◆ **Passage provided**:
----------------
To be shown that the earth to which the hail and fire mingled with blood were cast down symbolizes the church among people concerned with its internal elements and caught up in faith alone, and that these are the clergy, see no. 398 above. A third part symbolizes everything in relation to truth, as a fourth part symbolizes everything in relation to goodness (no. 322). That the number three symbolizes all, completeness, and totally, will be seen in no. 505 below. A third part or a third consequently has the same symbolism.

To be burned up means, symbolically, to perish - in this case to perish by falsity springing from a hellish love, which is what is meant by hail and fire mingled with blood, as just explained in no. 399 above.

A tree symbolizes a person. And because a person is human by virtue of the affection of his will and the perception of his intellect, these also are therefore symbolized by a tree.
----------------
◆ **The data**:

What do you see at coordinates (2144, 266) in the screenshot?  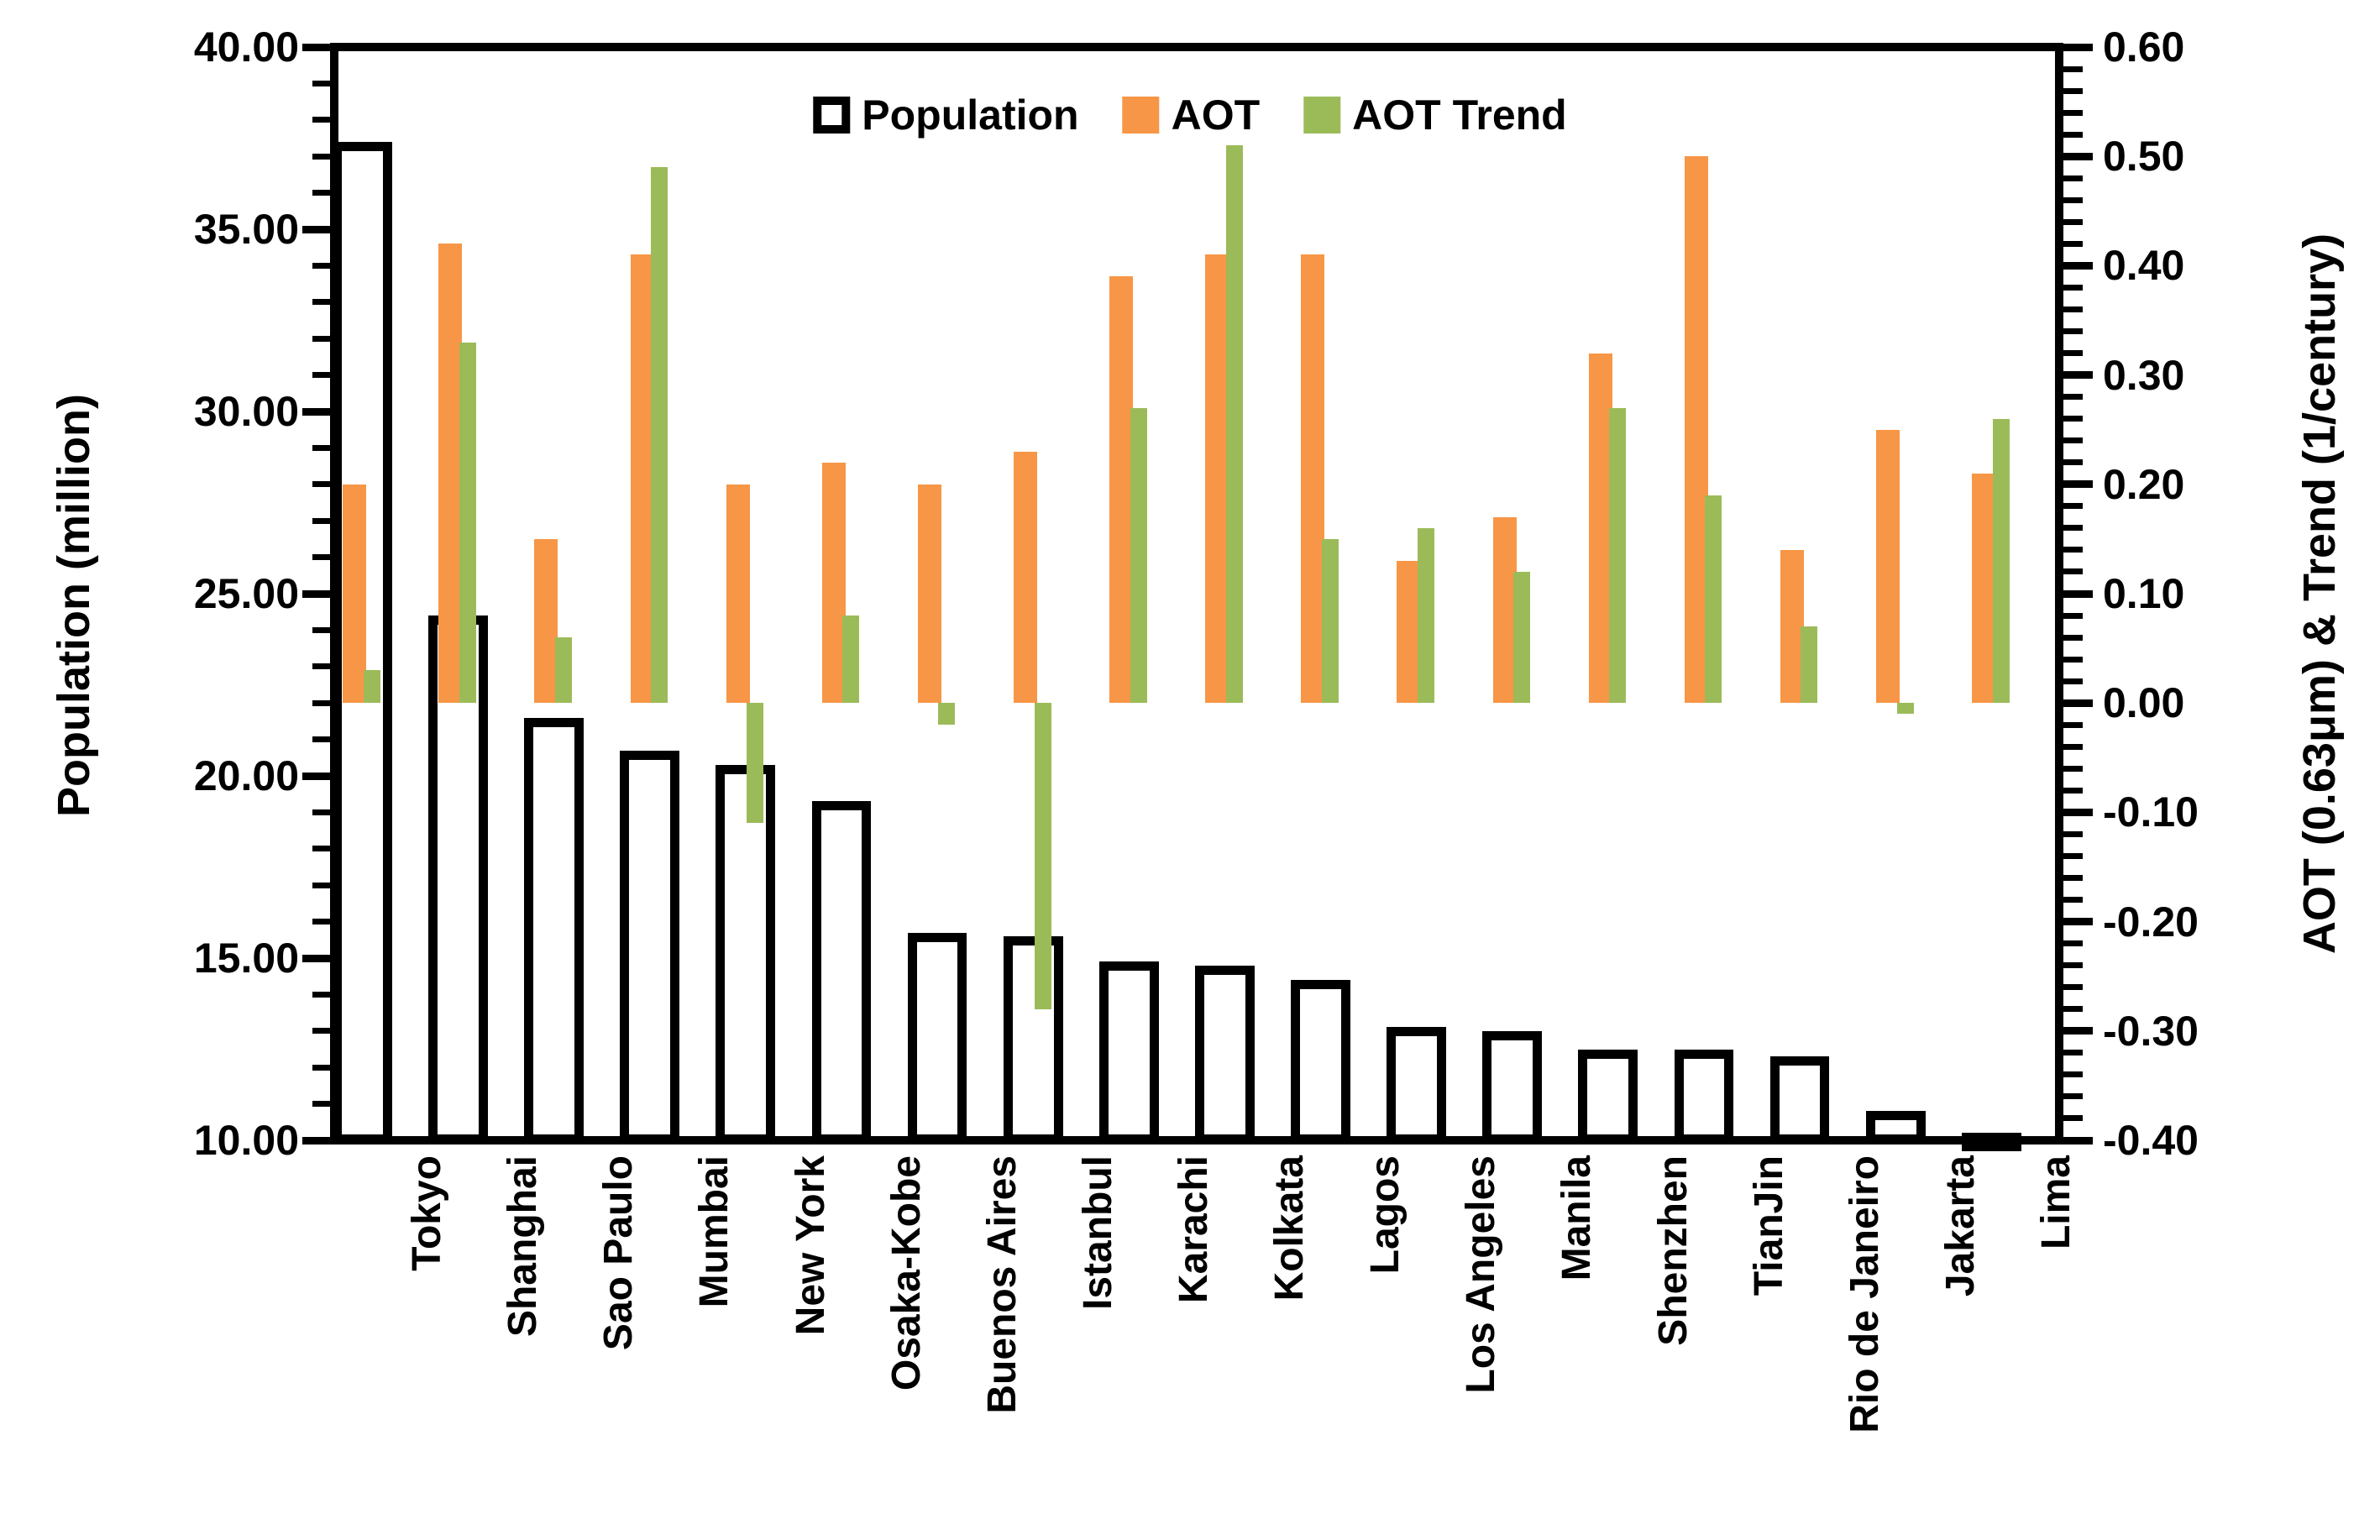 I see `right-axis-tick-label: 0.40` at bounding box center [2144, 266].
----------------
◆ **Brief 1**:
Return the commentary's text starting with "To be burned" and going on through "no. 399 above.".
◆ **Brief 2**:
In the commentary, what does a third part symbolize?
The data was taken from a different source.

◆ **Reply 1**:
To be burned up means, symbolically, to perish - in this case to perish by falsity springing from a hellish love, which is what is meant by hail and fire mingled with blood, as just explained in no. 399 above.

◆ **Reply 2**:
Everything in relation to truth.